• **任务要求**: 照录下面记录中的若干行：从含有“Click the VOL+ label on the radio side”的那一行开始，到含有“pyautogui.click(x=93, y=192)”的那一行结束，首尾两行都包括在内。

***** 所给记录 *****

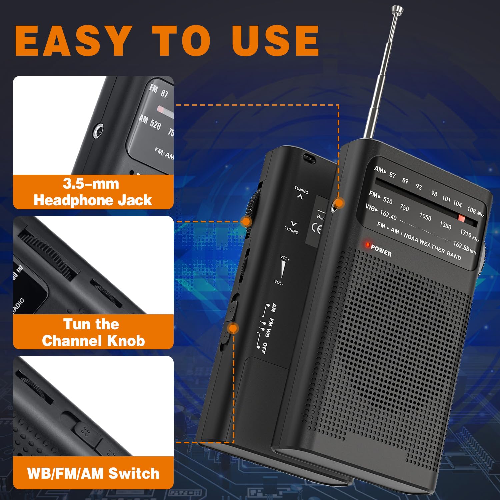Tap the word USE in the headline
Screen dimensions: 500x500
pyautogui.click(x=275, y=41)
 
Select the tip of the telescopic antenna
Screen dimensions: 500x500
pyautogui.click(x=397, y=9)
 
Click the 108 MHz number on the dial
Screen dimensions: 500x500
pyautogui.click(x=471, y=210)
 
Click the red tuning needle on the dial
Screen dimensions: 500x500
pyautogui.click(x=461, y=218)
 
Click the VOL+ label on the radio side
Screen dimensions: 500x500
pyautogui.click(x=285, y=258)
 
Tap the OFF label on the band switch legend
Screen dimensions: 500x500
pyautogui.click(x=263, y=348)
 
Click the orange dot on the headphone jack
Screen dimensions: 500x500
pyautogui.click(x=339, y=203)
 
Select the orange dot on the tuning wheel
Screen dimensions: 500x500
pyautogui.click(x=246, y=221)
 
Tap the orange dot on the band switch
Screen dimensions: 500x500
pyautogui.click(x=233, y=328)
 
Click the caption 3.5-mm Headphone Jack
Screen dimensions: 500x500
pyautogui.click(x=93, y=192)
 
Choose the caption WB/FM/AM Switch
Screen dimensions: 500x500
pyautogui.click(x=93, y=473)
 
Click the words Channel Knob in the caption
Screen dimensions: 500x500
pyautogui.click(x=93, y=341)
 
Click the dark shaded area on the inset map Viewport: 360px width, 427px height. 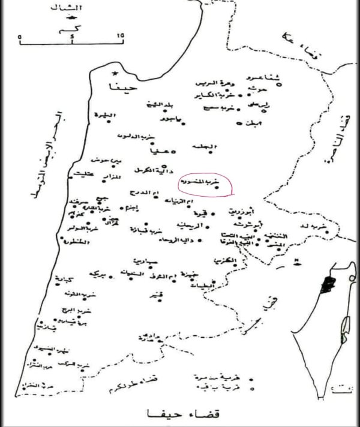pos(328,285)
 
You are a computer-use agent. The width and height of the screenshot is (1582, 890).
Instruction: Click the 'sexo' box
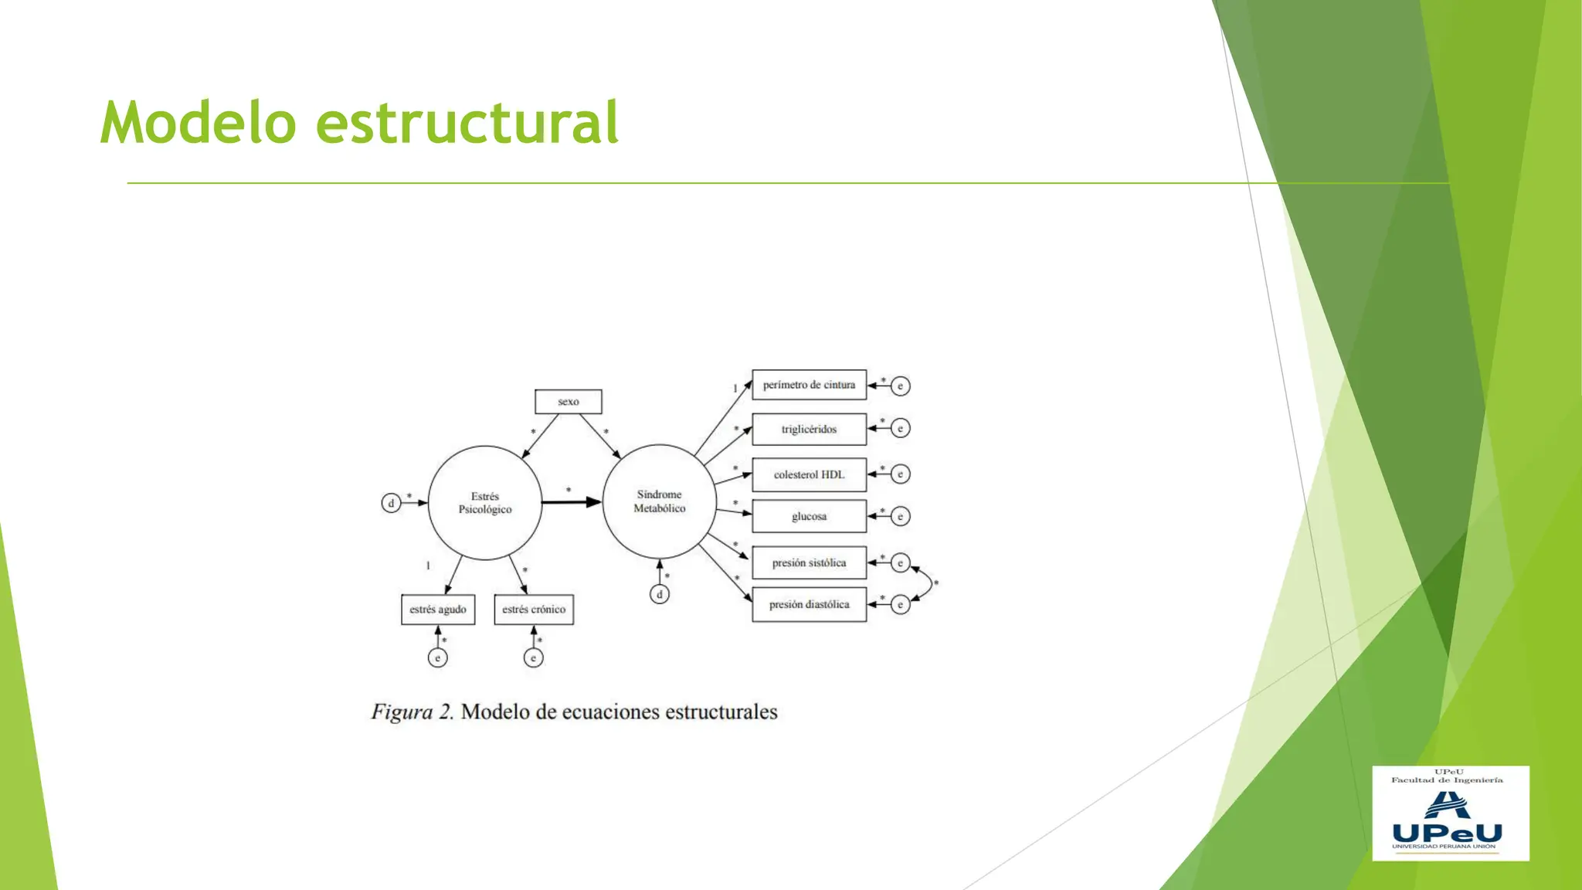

*****

• **任务解答**:
Click the VOL+ label on the radio side
Screen dimensions: 500x500
pyautogui.click(x=285, y=258)
 
Tap the OFF label on the band switch legend
Screen dimensions: 500x500
pyautogui.click(x=263, y=348)
 
Click the orange dot on the headphone jack
Screen dimensions: 500x500
pyautogui.click(x=339, y=203)
 
Select the orange dot on the tuning wheel
Screen dimensions: 500x500
pyautogui.click(x=246, y=221)
 
Tap the orange dot on the band switch
Screen dimensions: 500x500
pyautogui.click(x=233, y=328)
 
Click the caption 3.5-mm Headphone Jack
Screen dimensions: 500x500
pyautogui.click(x=93, y=192)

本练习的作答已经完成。